Haut-lieu de la lutte contre le charbon, le bois de Hambach est désormais protégé
Des activistes dans la forêt de Hambach durant une mobilisation, en 2018. - © Christophe Gateau / DPA / AFP
Des activistes dans la forêt de Hambach durant une mobilisation, en 2018. - © Christophe Gateau / DPA / AFP
Le petit bois millénaire de Hambach, en Allemagne, sera désormais une zone naturelle protégée. Il était devenu une zad contre le charbon et un lieu de lutte fondateur pour les mouvements écologistes des dernières années.
Berlin (Allemagne), correspondance
Le bois de Hambach, longtemps zad contre l’industrie du charbon, est sauvé ! La nouvelle du classement à venir en zone naturelle protégée de cette parcelle de bois de tout juste 500 hectares a fait les titres des grandes chaînes de télévision allemandes. Elle est aussi venue fortifier les militants climatiques de tous acabits, alors même que la lutte contre les énergies fossiles et le retour du gaz a repris de plus belle.
« La forêt de Hambach est considérée dans le monde entier comme le symbole d’une résistance sociale couronnée de succès contre la destruction de la nature et en faveur de la protection du climat. Il est désormais temps qu’elle puisse redevenir simplement une forêt », s’est réjoui Dirk Jansen, responsable régional de l’ONG environnementale Bund pour le bassin rhénan, présent le mardi 9 juin dernier, lors de l’annonce de la décision dans les locaux du ministère régional de l’Environnement du Land de Rhénanie du nord – Westphalie (NRW).
Des années d’occupation
Le bois de Hambach est situé en bordure de la plus grande mine de lignite à ciel ouvert d’Europe (46 km2) entre Cologne et Aix-la-Chapelle.
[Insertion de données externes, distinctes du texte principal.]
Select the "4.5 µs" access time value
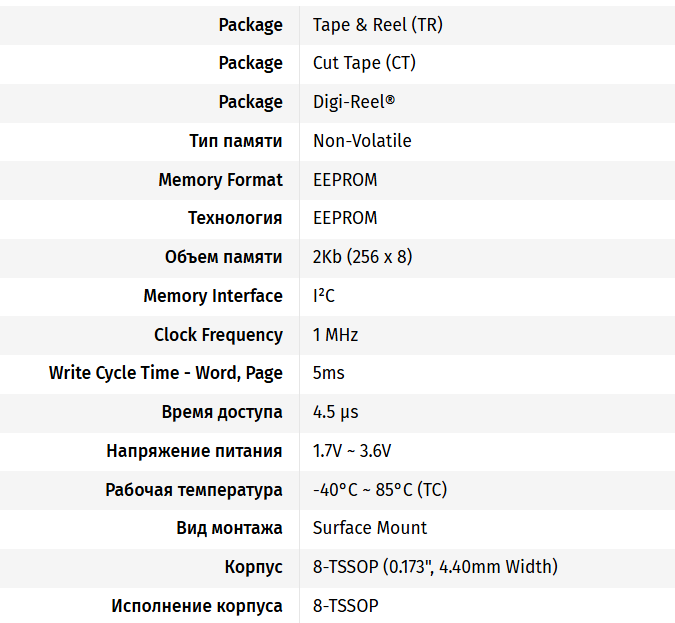675x623 pixels. pyautogui.click(x=336, y=412)
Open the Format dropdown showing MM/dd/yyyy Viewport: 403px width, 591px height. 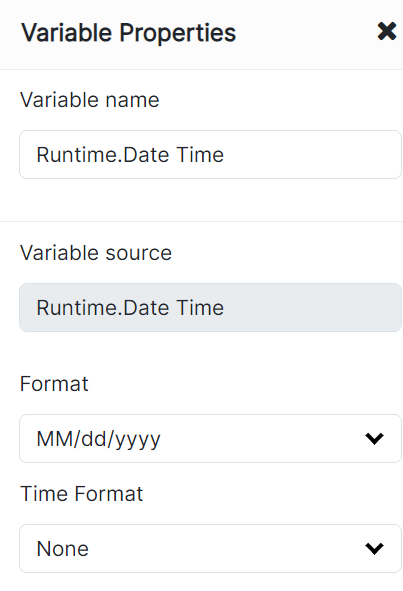pyautogui.click(x=210, y=438)
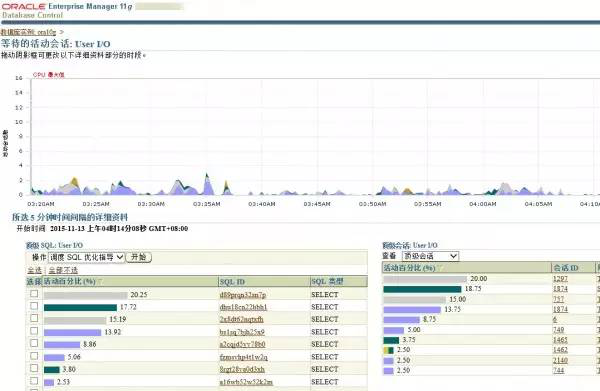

Il est l’un des ultimes vestiges d’un massif forestier vieux de 12 000 ans. D’une superficie d’environ 5 000 hectares à la fin des années 1970, le bois ne fait aujourd’hui plus qu’un dixième de sa surface d’origine. Et il a bien failli être entièrement dévoré par les excavatrices de RWE, premier exploitant de centrales à charbon d’Allemagne.
C’est dans les années 2000-2010 que des militants de Greenpeace et du Bund ont commencé à l’occuper, construisant cabanes et tunnels malgré les premières expulsions. D’abord zad locale, le site est devenu un symbole national à partir de 2015 avec la création d’Ende Gelände, qui a intensifié la désobéissance civile et mobilisé jusqu’au-delà des frontières au moment où l’Allemagne débattait de la sortie du charbon.
Un mort pendant une expulsion
Le conflit a culminé en 2018 quand RWE a cherché à prolonger l’exploitation, soutenue par des décisions de justice autorisant le défrichement. À l’automne, une vaste opération policière d’expulsion de la zad a été marquée par la mort accidentelle de l’étudiant Steffen Meyn, militant et photographe, qui a chuté d’une plateforme.
La dynamique s’est rapidement inversée : un tribunal a suspendu l’exploitation, les manifestations ont gagné en légitimité et un compromis national prévoyant, entre autres, la fermeture de la mine de Hambach à l’horizon 2029.
« C’est dans le bois de Hambi que de nouvelles générations ont découvert la protestation pour le climat. C’est grâce à la défense réussie d’une petite parcelle de forêt située quelque part en Allemagne, que presque personne en dehors de la Rhénanie ne connaissait auparavant, que le mouvement pour le climat s’est transformé en un mouvement de masse », avait commenté à l’époque Tadzio Müller, cofondateur d’Ende Gelände.
« Il faut laisser le bois se développer en tant qu’espace sauvage, à l’abri de toute exploitation »
Le bois de Hambach va être agrandi et transformé en zone naturelle protégée vouée à « l’ensauvagement ». L’annonce a été faite le 9 mai par le Land de Rhénanie-du-Nord-Westphalie, après le transfert du site de RWE au domaine public en 2025 et les travaux d’un groupe réunissant les représentants du Land, de RWE Power et des ONG.
Pour sa part, Dirk Jansen ne veut pas baisser la garde et se méfie de la transformation du bois en alibi écologique. « Il faut laisser le bois se développer en tant qu’espace sauvage, à l’abri de toute exploitation. Cela exclut toute utilisation détournée de sa vocation initiale, ainsi que toute infrastructure touristique lourde dans la forêt et ses environs », a-t-il rappelé.
Sauf que pour renaturer le gigantesque site de la mine de Hambach, la région et RWE comptent remplir la mine avec de l’eau du Rhin, un fleuve de plus en plus vulnérable aux épisodes de sécheresse et de basses eaux. L’opération doit durer 40 ans et déboucher sur la création d’une grande zone naturelle… avec sa marina et sa base de loisirs.